Within a career spanning almost four decades, David taught a broad range of courses including not merely the Mongol Empire but medieval Islamic history, the Crusades, the history of Muslim South Asia and Afghanistan and even more modern topics such as The Great Game. He supervised numerous PhD students, several of whom themselves went on to distinguished academic careers. Successive generations of undergraduates found his teaching inspiring; although his notorious habit, in lectures and seminars, of disagreeing with what he had written himself some years previously was a source of consternation to those students for whom the tutor's printed utterances possessed an almost sacerdotal quality.

It is a testimony to his stature that on a number of occasions he was asked to write the foreword/afterword to volumes of essays on the Mongols or to provide the introduction to a reprinted translation of a major primary source like Boyle's Juwayni: The History of the World Conqueror or E. A. Wallis Budge's The Monks of Kublai Khan. In both the UK and the USA he was frequently approached, too, by journalists for comments on the Arab Spring or the current situation in Afghanistan or Iraq.
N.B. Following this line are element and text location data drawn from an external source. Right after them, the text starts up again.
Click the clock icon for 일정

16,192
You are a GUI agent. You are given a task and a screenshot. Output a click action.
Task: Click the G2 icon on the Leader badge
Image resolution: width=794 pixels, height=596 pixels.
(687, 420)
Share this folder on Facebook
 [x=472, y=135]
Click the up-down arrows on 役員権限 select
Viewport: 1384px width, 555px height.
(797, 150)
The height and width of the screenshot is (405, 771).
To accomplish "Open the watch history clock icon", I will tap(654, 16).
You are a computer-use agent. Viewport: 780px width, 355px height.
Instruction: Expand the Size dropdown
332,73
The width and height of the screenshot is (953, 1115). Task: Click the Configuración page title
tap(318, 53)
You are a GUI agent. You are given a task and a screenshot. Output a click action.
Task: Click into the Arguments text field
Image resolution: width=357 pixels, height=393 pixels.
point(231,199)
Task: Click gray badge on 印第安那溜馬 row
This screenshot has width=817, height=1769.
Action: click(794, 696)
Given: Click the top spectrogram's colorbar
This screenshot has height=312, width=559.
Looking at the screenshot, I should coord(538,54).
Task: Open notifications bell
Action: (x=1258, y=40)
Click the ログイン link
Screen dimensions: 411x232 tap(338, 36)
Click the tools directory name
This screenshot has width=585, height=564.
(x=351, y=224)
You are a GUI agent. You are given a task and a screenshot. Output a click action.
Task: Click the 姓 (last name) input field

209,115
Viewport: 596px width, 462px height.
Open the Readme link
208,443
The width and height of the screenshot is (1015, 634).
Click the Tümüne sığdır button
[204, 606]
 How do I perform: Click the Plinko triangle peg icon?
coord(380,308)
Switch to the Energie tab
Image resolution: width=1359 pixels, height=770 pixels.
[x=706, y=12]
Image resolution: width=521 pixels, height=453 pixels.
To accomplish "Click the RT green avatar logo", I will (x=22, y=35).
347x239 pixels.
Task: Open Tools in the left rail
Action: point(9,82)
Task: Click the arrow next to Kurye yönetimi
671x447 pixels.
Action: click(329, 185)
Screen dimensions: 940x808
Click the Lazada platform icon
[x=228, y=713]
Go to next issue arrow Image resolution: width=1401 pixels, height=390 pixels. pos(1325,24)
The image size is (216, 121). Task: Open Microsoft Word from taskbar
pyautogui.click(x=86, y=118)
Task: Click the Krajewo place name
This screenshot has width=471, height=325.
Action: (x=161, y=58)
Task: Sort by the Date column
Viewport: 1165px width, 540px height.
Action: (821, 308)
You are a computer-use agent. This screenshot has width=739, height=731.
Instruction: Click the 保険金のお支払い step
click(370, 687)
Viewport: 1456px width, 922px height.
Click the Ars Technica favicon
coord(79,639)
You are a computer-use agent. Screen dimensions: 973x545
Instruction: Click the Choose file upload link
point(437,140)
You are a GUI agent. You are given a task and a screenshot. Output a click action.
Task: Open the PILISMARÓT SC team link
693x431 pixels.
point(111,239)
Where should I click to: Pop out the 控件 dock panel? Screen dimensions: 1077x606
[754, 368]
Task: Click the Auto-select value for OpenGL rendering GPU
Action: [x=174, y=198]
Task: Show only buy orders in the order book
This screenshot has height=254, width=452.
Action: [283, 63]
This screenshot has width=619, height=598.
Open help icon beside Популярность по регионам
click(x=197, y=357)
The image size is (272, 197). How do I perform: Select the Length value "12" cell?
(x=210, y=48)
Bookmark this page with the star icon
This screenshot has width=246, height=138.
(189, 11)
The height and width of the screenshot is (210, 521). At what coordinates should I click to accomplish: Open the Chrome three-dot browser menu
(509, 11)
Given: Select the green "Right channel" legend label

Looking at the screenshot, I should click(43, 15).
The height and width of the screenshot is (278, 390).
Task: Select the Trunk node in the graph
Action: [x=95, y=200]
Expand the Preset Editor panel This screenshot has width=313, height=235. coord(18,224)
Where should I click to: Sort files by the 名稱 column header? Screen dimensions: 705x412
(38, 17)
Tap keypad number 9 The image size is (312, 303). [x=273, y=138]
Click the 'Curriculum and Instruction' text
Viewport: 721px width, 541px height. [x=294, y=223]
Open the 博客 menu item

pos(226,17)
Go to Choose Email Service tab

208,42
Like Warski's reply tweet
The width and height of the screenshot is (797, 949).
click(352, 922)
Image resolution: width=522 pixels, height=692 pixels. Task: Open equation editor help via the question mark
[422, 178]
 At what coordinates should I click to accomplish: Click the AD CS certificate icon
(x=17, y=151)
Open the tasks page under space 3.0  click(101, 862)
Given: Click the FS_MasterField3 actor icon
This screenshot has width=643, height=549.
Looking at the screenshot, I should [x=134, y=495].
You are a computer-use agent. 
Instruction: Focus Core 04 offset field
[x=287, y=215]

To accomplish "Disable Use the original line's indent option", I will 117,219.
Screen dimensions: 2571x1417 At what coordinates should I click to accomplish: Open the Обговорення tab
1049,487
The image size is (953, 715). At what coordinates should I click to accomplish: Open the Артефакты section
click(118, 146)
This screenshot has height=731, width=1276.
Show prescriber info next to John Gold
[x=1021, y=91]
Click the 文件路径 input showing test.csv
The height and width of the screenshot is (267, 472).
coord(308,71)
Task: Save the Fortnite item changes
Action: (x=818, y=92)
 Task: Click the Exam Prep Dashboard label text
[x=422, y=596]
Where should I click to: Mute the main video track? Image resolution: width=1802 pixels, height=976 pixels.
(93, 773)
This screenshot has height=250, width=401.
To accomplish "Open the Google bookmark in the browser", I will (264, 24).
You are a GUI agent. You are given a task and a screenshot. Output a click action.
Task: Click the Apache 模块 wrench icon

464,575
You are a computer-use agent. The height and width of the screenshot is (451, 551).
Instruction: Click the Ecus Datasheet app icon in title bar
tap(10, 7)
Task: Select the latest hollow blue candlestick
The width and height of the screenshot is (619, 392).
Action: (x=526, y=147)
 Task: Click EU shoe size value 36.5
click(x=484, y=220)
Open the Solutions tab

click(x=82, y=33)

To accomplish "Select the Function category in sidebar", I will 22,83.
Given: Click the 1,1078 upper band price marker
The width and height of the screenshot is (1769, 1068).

In May 2016 he was presented with a festschrift, The Mongols and Post-Mongol Asia (volume 26, parts 1-2, of this Journal), edited by his one-time doctoral student, Professor Timothy May, and comprising twenty-nine essays dedicated by friends and former colleagues and students to a leading figure in his field.

David Morgan died in Harefield Hospital, Middlesex, on 23 October 2019 at the age of seventy-four, after a short illness and following an operation to replace an aortic valve. He leaves his beloved wife of forty years’ standing, Johanna; three daughters; and a grandson. We extend our deepest sympathy to them in their bereavement. David will be widely and sorely missed. His historical interests extended well beyond the Mongols and the world of Islam, and he had an impressive knowledge of English and European history, on which he read avidly. As someone who has known him for forty-four years, I shall always recall with warm pleasure our conversations, including those at his homes in Tring and in Madison, where our discussions before dinner were lubricated by a gin and tonic (‘the Elixir of Life’, as he always called it). His openness, kindness and ready humour, his modesty and lack of pretension won him the affection and regard of a great many people, both within and outside the academic world, and the lasting gratitude of younger scholars who benefited from his guidance and whose work he helped to nurture towards publication. Not merely have the fields of Mongol and Islamic history suffered a heavy loss; many of us, no less importantly, have lost a good and much valued friend.